The biggest thing that stands out for me is that the one with the description ConditionalWriterImpl 2 is not rooted at "testTrace" like the ConditionalWriterImpl 1 is in the successful case.
As far as I can tell, the failure case is always case 2, and the successful case is always case 1.

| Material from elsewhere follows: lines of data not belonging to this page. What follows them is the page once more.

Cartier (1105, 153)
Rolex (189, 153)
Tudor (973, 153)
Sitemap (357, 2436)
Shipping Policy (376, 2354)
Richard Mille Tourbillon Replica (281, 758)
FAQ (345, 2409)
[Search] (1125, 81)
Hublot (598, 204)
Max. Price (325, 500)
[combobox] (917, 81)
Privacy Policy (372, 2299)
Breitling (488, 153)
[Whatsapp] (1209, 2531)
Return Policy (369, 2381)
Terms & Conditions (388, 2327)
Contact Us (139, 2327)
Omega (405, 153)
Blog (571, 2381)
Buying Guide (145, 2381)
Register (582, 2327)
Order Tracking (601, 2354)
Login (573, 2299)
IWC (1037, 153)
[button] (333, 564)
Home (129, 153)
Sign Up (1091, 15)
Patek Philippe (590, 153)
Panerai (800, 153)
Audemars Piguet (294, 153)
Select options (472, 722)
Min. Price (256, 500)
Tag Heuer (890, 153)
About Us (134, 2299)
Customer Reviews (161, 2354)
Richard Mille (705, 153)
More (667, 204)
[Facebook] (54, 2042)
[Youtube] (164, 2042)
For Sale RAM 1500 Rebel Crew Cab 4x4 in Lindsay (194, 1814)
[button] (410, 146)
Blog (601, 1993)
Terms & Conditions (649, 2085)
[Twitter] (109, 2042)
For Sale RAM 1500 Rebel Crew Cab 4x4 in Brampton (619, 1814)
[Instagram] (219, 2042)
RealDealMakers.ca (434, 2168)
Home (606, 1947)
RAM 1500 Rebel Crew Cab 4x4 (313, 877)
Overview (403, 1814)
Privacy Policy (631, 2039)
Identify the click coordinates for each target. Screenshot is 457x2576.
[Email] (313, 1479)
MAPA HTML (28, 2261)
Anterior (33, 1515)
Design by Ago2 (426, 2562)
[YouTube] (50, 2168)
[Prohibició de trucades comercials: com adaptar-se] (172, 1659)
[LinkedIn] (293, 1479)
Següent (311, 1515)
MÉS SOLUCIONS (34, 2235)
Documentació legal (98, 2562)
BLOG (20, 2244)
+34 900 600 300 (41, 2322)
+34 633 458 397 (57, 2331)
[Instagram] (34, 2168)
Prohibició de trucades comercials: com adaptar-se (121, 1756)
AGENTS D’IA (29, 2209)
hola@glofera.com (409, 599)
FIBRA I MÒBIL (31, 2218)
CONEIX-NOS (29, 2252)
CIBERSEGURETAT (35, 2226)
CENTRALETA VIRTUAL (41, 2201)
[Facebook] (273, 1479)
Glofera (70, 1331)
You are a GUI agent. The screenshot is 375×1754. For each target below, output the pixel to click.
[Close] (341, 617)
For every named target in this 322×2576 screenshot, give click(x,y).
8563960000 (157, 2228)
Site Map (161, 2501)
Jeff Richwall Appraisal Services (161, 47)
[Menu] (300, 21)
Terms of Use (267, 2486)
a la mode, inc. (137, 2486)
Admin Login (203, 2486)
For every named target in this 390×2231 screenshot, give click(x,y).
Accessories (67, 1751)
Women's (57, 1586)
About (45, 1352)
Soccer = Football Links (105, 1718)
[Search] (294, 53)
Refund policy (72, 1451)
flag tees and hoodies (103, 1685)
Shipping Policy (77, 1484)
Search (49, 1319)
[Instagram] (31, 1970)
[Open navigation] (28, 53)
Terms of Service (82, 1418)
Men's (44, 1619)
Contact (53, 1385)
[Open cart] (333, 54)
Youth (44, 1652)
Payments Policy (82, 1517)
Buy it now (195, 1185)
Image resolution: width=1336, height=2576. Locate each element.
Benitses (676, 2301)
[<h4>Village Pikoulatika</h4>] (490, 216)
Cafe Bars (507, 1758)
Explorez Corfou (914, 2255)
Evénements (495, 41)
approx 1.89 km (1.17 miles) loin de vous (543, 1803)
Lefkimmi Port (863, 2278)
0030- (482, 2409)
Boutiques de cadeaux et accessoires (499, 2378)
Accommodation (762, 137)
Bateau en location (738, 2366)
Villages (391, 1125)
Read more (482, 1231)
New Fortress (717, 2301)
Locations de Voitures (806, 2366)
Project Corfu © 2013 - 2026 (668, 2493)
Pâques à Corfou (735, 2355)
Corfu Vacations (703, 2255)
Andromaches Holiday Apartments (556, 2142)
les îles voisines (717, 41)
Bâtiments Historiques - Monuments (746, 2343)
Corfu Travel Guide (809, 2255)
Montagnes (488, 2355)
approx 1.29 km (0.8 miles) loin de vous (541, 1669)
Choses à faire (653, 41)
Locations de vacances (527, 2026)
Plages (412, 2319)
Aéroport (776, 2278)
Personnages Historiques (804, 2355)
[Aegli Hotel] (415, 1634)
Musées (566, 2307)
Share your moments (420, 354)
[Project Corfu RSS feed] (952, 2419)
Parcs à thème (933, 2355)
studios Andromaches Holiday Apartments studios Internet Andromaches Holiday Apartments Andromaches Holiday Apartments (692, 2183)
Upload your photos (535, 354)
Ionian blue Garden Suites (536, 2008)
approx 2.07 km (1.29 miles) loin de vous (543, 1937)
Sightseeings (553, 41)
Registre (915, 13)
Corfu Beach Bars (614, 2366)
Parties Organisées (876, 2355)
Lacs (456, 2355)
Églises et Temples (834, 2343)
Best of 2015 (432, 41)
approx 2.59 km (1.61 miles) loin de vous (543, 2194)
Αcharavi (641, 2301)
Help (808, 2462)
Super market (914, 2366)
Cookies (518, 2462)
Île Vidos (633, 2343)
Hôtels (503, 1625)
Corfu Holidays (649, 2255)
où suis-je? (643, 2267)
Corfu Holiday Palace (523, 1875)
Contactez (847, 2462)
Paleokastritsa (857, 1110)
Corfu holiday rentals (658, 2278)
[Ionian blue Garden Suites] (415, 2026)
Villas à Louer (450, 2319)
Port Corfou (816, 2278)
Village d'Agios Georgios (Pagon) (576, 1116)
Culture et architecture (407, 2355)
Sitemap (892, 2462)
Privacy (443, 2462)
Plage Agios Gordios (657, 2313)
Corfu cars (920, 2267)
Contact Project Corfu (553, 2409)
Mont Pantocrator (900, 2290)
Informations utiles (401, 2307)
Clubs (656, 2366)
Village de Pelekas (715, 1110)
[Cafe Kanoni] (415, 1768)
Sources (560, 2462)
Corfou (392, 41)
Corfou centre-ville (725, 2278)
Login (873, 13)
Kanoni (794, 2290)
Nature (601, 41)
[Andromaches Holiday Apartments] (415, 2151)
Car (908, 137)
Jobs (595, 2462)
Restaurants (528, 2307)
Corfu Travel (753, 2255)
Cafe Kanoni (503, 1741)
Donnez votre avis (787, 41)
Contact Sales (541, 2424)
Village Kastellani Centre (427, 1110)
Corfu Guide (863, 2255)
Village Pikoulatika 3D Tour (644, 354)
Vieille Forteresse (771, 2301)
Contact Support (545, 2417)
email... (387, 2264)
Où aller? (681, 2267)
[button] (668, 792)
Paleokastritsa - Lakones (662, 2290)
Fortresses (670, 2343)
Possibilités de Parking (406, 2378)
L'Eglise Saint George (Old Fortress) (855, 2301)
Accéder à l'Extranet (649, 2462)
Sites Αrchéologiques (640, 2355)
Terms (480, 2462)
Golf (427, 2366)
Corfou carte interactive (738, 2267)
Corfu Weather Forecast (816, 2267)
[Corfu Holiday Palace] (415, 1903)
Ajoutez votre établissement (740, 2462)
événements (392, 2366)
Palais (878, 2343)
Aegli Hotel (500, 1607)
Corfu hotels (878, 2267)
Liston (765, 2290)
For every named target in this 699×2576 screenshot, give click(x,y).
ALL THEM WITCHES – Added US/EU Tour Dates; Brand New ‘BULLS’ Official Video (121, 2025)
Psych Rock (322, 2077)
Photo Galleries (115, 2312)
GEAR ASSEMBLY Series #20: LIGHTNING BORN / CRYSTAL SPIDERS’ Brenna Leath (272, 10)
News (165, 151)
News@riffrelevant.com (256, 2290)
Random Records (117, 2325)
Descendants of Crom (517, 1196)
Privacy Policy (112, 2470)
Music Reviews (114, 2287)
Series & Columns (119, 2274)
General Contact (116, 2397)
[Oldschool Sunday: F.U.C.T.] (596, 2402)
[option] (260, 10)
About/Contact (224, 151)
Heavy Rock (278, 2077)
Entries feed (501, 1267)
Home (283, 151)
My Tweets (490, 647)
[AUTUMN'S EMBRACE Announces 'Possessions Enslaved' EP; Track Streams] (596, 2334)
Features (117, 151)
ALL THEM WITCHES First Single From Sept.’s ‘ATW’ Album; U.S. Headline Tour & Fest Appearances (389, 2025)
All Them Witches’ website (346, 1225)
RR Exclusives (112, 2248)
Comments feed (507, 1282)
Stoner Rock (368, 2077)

It looks like the problem is caused by the NamingThreadFactory creating wrapping Runnable s with a new TraceRunnable based on the current thread's currentSpan. It's not known which thread is creating new threads within the thread pool's executor. Instead of having NamingThreadFactory wrap when it creates a new executor thread, we need to ensure we wrap the spans before we place them into the thread pool (when we call execute()), based on the originating thread's currentSpan.
The NamingThreadFactory is used in multiple places, so it may not be an easy fix to address this in all places.